Cassandra Blain, an elementary school teacher who has spent years working with tweens, recently shared her experience with CBC Ottawa, putting a candid and refreshingly honest lens on what classroom life actually looks like from the inside. Her message resonated with educators across the city: teacher fatigue is real, it's specific, and it's not the same as just needing a nap.

What Is 'Teacher Tired,' Exactly?

Anyone who has spent time in a school building knows there's a particular kind of worn-out that sets in after a full day of managing 25-plus kids, tracking individual learning needs, navigating parent communications, and somehow also teaching curriculum. Blain describes it as a full-body, full-mind depletion — the kind that doesn't quite go away over a weekend.

For teachers working with tweens especially, the emotional labour is constant. That age group is notoriously unpredictable: one moment hilarious, the next in crisis, and always, always full of energy that somehow needs to be channelled productively.

The Funny, the Strange, and the Rewarding

What makes Blain's perspective so relatable is that she doesn't just talk about the hard parts — she talks about the weird and wonderful moments that make the exhaustion worth it.

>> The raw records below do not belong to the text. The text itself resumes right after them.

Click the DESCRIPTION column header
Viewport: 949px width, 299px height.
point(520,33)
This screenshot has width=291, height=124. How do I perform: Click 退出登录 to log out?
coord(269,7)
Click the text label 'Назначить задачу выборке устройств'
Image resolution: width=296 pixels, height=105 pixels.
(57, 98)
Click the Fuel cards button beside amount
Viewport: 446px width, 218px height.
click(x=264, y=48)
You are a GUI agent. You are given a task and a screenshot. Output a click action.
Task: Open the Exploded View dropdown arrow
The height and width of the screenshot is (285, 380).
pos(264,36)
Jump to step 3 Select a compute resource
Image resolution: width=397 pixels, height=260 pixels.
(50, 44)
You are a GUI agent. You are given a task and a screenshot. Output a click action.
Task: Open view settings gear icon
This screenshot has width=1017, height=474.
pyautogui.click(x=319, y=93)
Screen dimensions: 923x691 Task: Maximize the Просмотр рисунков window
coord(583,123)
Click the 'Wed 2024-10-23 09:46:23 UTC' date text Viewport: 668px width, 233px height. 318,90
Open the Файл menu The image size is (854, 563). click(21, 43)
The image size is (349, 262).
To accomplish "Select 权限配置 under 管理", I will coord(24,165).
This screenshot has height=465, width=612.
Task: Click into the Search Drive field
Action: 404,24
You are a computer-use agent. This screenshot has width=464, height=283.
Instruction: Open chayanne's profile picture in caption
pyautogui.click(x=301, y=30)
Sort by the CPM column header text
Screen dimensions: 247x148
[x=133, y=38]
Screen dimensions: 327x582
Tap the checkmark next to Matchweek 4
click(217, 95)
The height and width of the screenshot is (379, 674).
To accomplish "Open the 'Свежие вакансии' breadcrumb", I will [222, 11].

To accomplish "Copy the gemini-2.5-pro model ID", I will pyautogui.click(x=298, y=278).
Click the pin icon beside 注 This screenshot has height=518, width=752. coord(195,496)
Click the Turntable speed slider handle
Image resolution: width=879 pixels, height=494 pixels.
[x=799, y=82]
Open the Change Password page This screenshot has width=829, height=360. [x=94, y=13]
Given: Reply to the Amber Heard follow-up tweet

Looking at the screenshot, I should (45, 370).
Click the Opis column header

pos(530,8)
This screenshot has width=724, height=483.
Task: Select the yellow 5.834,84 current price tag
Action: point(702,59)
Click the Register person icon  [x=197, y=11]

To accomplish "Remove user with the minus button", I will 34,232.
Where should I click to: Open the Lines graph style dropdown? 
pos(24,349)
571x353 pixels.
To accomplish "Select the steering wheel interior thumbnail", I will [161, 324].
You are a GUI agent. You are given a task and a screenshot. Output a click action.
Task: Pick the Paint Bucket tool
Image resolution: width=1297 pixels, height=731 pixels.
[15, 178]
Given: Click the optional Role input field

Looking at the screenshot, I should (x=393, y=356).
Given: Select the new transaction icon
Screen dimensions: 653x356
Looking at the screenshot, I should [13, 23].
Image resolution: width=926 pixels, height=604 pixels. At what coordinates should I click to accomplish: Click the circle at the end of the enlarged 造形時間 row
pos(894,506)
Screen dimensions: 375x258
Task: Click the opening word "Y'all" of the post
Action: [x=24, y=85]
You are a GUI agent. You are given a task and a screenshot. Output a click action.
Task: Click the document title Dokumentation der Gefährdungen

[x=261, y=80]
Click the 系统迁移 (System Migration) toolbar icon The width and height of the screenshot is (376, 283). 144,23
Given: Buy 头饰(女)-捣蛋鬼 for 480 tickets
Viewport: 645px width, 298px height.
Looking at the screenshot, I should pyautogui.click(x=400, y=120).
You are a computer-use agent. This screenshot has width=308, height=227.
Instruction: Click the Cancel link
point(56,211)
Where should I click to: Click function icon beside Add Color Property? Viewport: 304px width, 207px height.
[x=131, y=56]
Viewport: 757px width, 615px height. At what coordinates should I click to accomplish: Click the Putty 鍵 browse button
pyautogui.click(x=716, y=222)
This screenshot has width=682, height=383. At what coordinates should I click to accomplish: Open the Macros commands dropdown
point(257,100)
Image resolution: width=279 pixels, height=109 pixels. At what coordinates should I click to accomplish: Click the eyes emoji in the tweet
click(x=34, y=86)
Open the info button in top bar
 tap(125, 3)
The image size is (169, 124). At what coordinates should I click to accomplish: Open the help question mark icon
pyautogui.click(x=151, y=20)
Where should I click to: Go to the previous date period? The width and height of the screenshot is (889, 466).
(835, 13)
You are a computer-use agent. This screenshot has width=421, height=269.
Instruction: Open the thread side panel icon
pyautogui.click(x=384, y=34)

The bizarre questions, the unexpected kindness, the student who finally gets a concept they've been struggling with for weeks. Ottawa classrooms are full of these moments, and they're what keep teachers coming back.

That mix of chaos and connection is something Ottawa parents probably recognize when they hear their kids talk about school — the teachers who stuck with them, the ones who noticed when something was off, the ones who made them feel seen.

Why This Matters for Ottawa Families

Ottawa's public and Catholic school boards serve tens of thousands of students across the city, from Kanata to Orleans to the Glebe. Behind every classroom door is a teacher doing the invisible work of not just delivering lessons but building relationships, managing conflict, and holding space for kids going through all kinds of things at home.

Recognizing teacher fatigue isn't about making excuses — it's about understanding what sustainable, quality education actually requires. Burnout among educators is a real concern across Ontario, and conversations like Blain's help push that issue into the open.

Worth It Anyway

Blain is clear on one thing: despite the exhaustion, the work is worth it. That's a sentiment you'll hear from most Ottawa teachers who stay in the profession long-term. The relationships built over a school year, the growth you witness up close — it's the kind of reward that doesn't show up on a paycheque but keeps people in the classroom year after year.